鈴音が楽しそうに 真白のほっぺたを 両手の人指し指でプニっと押した。
「どーせ真白、色付きリップくらいしか 持ってないんでしょ。そろそろお年頃なんだから、口紅くらい持ってなよ。」
「でも、でも私 2人に何も・・・」
「いーの。今日もおうちにお邪魔して、お菓子だの ケーキだの お肉だの、ぜーんぶ出してもらって、お礼も兼ねてるんだから。」
鈴音が、イシシッと笑った。
咲良もニコニコしながら、真白の頭をポンポンする。
「そうだよ。私も鈴音も 真白程じゃないけど、中学時代は少し浮いてた。知り合いはいたけど、親しくする友達もいなかったし、友達の家で 料理作ってクリパなんて初めてだもん。真白が今日誘ってくれて、私達、すっごく嬉しかったんだよ。

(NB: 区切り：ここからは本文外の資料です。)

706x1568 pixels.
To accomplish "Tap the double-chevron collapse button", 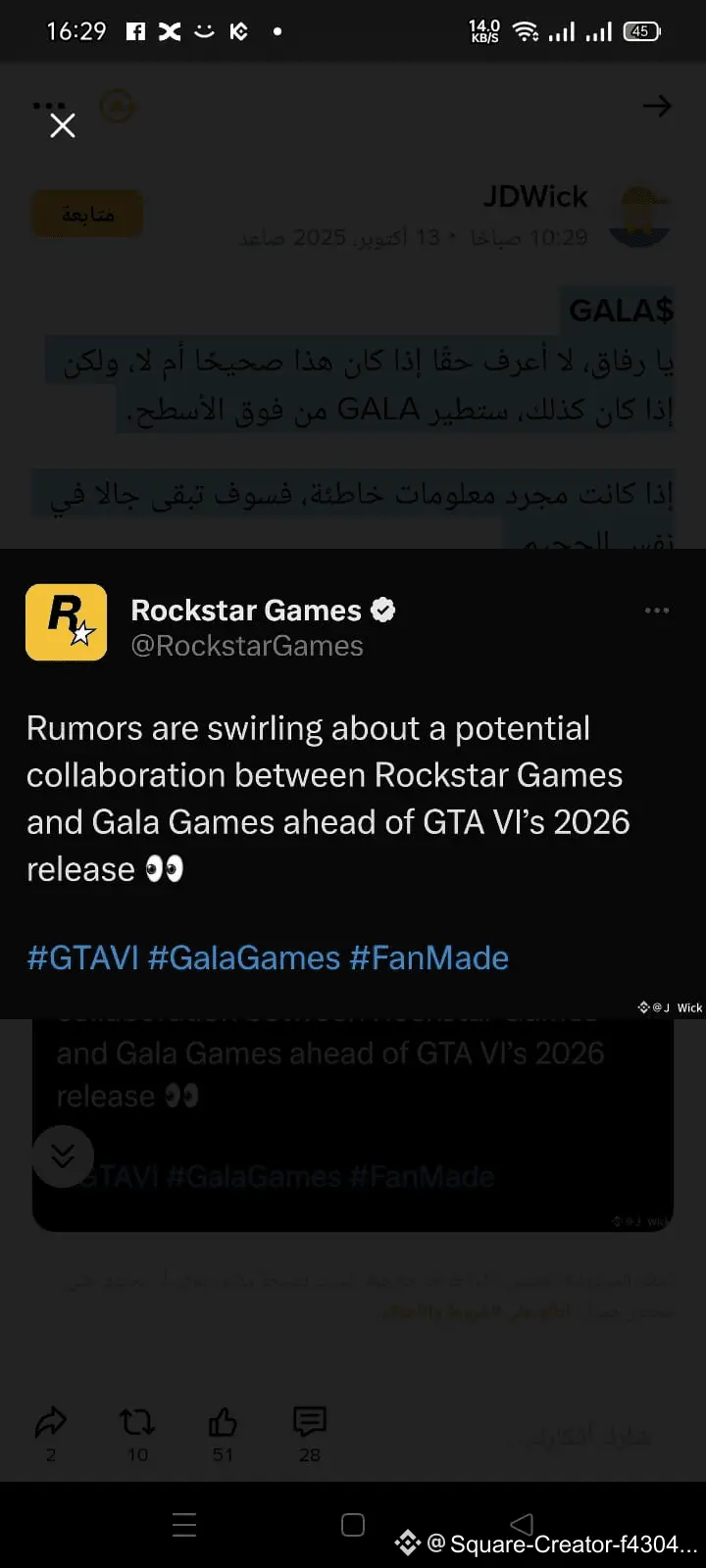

初めての口紅だろうから、色は薄めのを選らんだから 大丈夫だと思うよ。」
「ありがとう。2人とも。大事に使うね。今日使う。」
「さあ、ササっとメイクして 早く下行こう。早くしないと皆が来るのに 間に合わなくなっちゃう。
真白、道具貸してあげる。メイクも手伝ってあげる。」
ファンデを塗りながら 鈴音が言った。
しばし3人は、無言になり、自分の顔を作り始めた。
「あらあら、3人とも可愛いこと。見違えたわ。」
一階へ降りて行った3人を見て、正子は胸の前で手を合わせて喜んでいる。
「真白、あなた そんな格好もできるのね。普段 男の子みたいな格好が多いのに。」
「お母さん、2人からクリプレで 口紅貰った。この色。」
真白は自分の顔を指さして、唇をつぼめた。
「まあ、ありがとう。気を遣わせてごめんなさいね。」
「いえ、今日はいっぱいお世話になるので。」
「じゃあ、始めましょう。皆、エプロンはあるのかしら。なければうちのを貸すわよ。」
「大丈夫です。持参しました。」
「私もあります。」
「さ、じゃあ、何から行こうかしらね。取り敢えず3人とも、手を洗ってらっしゃい。」
「はーい。」
女4人の台所が、こんなにもうるさい物なのかと、誰かいたら 耳を押さえたかもしれないぐらい、賑やかに パーティー準備が進んで行った。